Vote for the Czar, it's important: A Polish ex-Communist taught me a hard-earned lesson in the difference between bad and worse
By
American
politics are in such a scramble that we need to think about how we
vote, not just for whom. Should our choice be determined by party
loyalty, policy, the perceived qualities of the candidates? I turned
conservative when I learned to vote for the lesser of evils.
That
lesson was unexpected. On my first trip to Poland, in 1978, I was put
in touch with a woman who offered to show me around the Jewish ruins.
She was an excellent guide, but as we came to the memorial for the 1943
uprising in the Warsaw Ghetto, she said that I could learn about that
phase of Jewish history on my own. What she had to tell me, however, I
could hear only from her.
In
the late 1920s in Vilna, Poland (now Vilnius, Lithuania), she had been a
student of the Jewish literary historian Max Erik, a fervent Communist
who one day stole across the sealed border to the Soviet Union so that
he could join the great socialist experiment.

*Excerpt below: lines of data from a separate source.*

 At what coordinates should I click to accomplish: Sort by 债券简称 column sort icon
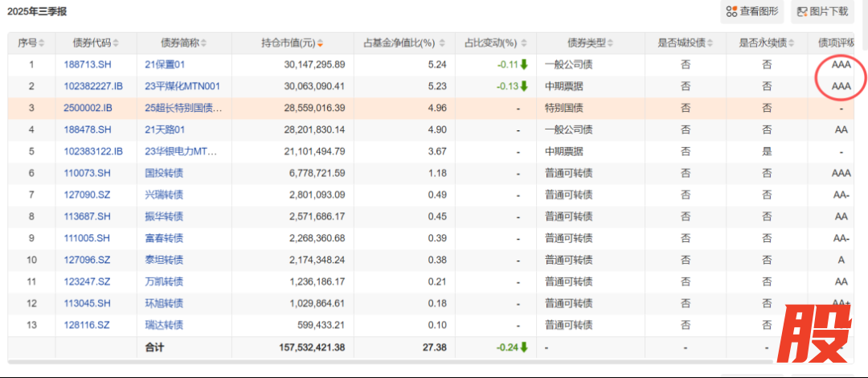[204, 43]
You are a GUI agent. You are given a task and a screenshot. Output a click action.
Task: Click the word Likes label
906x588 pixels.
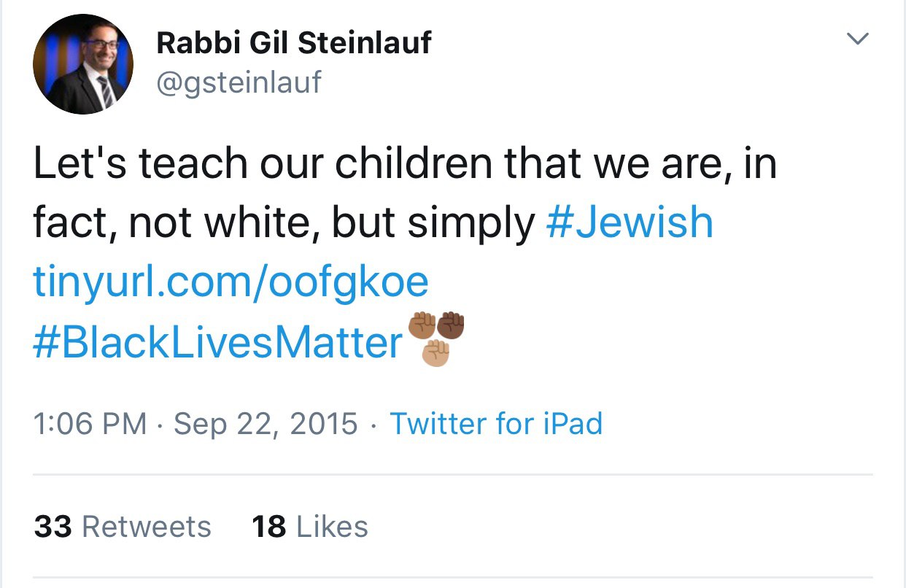[333, 527]
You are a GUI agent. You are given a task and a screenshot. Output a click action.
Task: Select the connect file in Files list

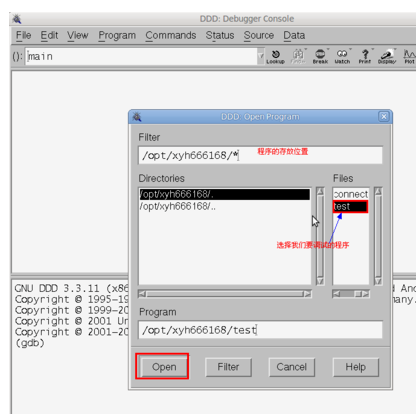[351, 194]
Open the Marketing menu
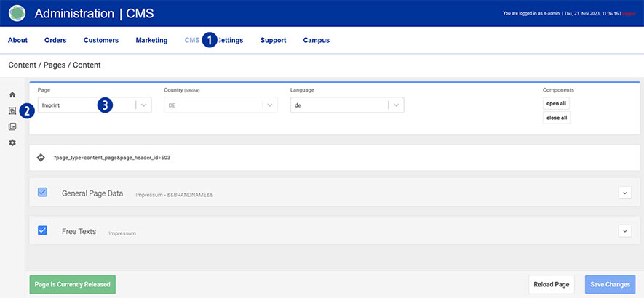This screenshot has width=644, height=298. click(151, 41)
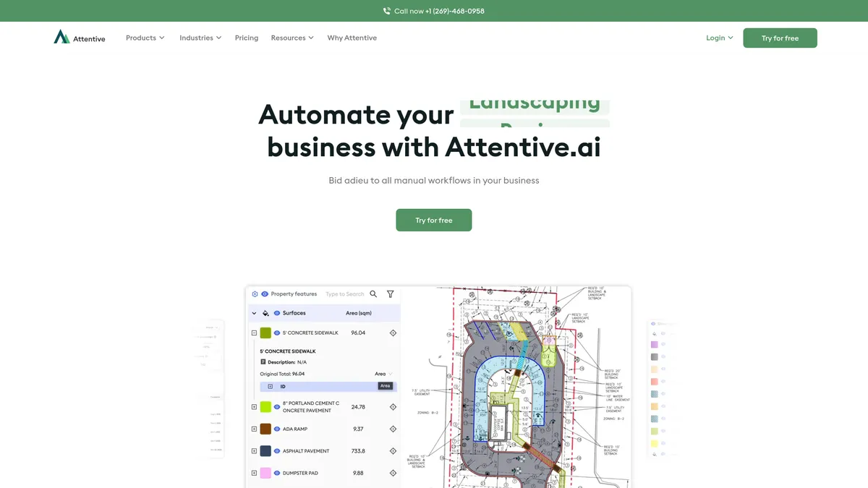Collapse the 5' CONCRETE SIDEWALK row
The image size is (868, 488).
(254, 333)
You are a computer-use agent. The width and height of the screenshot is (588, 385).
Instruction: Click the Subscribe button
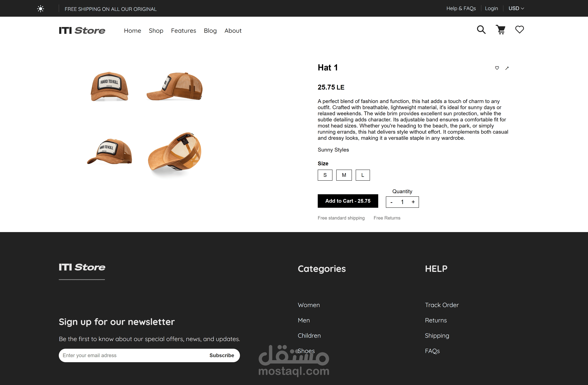[222, 355]
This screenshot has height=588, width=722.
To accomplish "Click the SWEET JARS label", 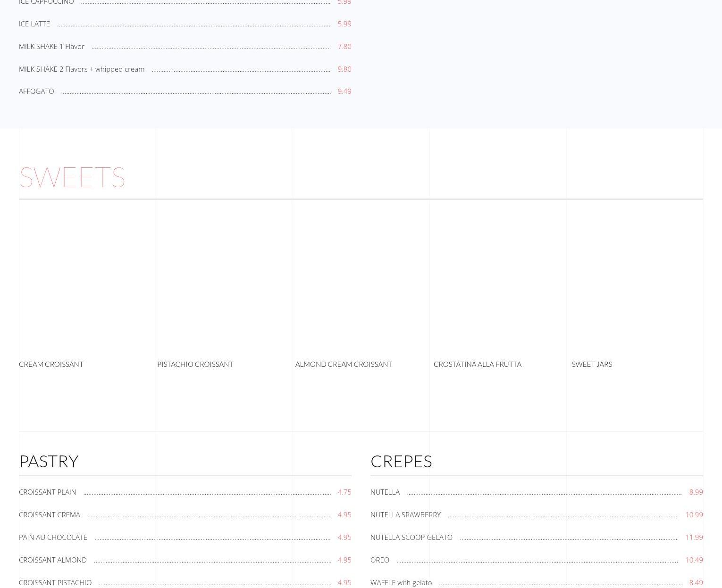I will (x=592, y=364).
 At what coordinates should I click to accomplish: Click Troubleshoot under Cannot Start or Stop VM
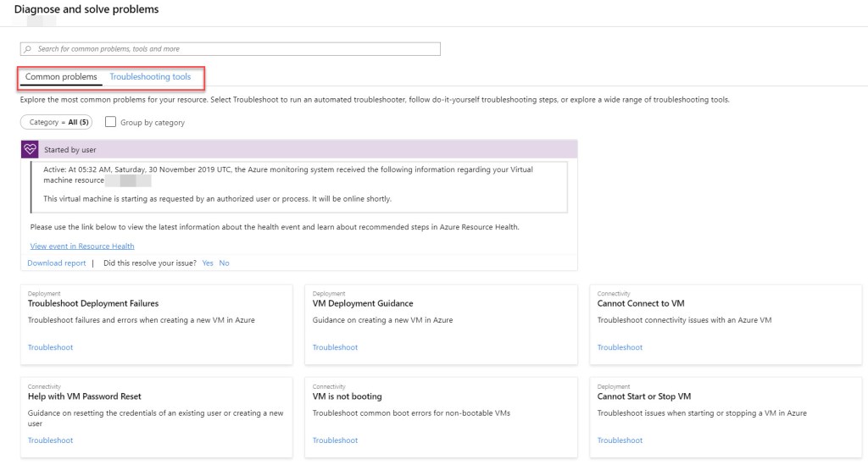pos(620,440)
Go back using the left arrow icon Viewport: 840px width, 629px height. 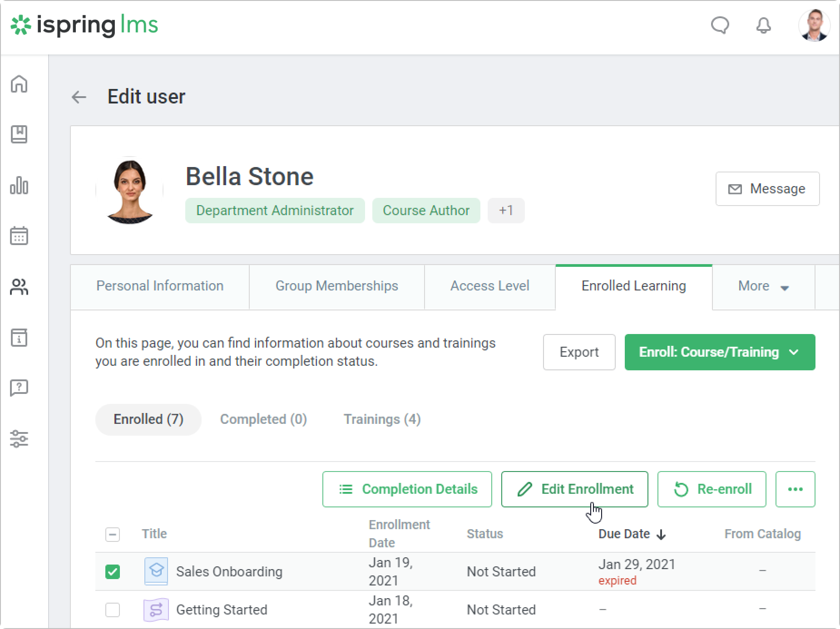coord(79,97)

Radicalized by him, she
had joined the Communist Party, which was illegal in Poland. She
followed his example and emigrated several years later. But once in
Soviet territory, she was arrested as a “Polish spy” and sent to labor
camps in the Gulag. In the last of them, she met her former
teacher—before his execution in 1937. Erik didn’t want to talk, except
to tell her one thing: “It was better under the czars.”
This
was no endorsement of czarism. Life under that regime had been grim,
for Jews especially. Historians debate whether czarist authorities
instigated anti-Jewish pogroms or merely allowed them to rage until
their energies were spent. There were expulsions and political
suppression. By reneging on his promises to allow democratic reform,
Czar Nicholas II, who reigned from 1894 until his abdication in 1917,
spurred the coming Communist revolution. Erik was among thousands of
idealists who embraced socialism in defiance of czarist and
authoritarian rule.
Rather
than justify Erik’s youthful idealism, or her own, for having resisted
oppression, my guide wanted to ensure that as a student of the Jewish
ruins I understood what was truly at stake. There were three parts to
the lesson—two that she spelled out for me, and a third that I have
since added on my own.
The
first was the all-important political distinction between bad and
worse. Czarism might have seemed intolerable, but the Communist regime
proved crueler than the evils it had come to replace. The Communists had
learned from their time in czarist prisons to make conditions harsher,
torture more painful and deadlier. When weighing political options,
never assume that change is for the better. First ascertain with
ultimate caution that you aren’t opening the door for something far
worse.
Far
worse than czarism was the socialist road to totalitarian hell. That
was the second lesson. The Poland under communism I saw in 1978 was
freer than the Soviet Union had been under Stalin, but my guide wanted
to be sure I appreciated the full lie of the socialist promise. Under
the guise of raising the downtrodden, it trod everyone down equally to
the lowest level in culture, education, health and prosperity. She
hadn’t left Poland with most of the remaining Jews after the
anti-Semitic purges of 1968 only because she felt too exhausted to start
over in Israel. But even for Jews it had been better under the czars.
This
wasn’t what I had expected from my visit to Warsaw. The venue she chose
for this tutorial seemed especially incongruous. Approaching what had
been the ghetto, my mind throbbed with images of Nazi brutality and its
consequences—starved children in the streets, the heroism of the Jewish
fighters, the treachery of the Jewish police, the horror of the final
liquidation.
That
might have been why my guide felt certain that I could learn about the
Holocaust on my own. Thanks to the Allied victory over Germany and to
Jewish insistence on commemorating the victims of Nazism, Americans had
been made doubly alert to the evil of fascism. I would never
underestimate that threat. Socialist progress, on the other hand, still
enjoyed some of its romantic glow. Hence the third lesson: In my own
politics, I should concentrate on warding off the likelier mistake.
America
today is far removed from czarist Russia, but that lesson has governed
my political thinking ever since. Because we in the U.S. start from such
a better place, our “progressives” may destroy even more of the good
that exists. When there is no better choice, it is all the more
important to vote for the merely bad over the worse.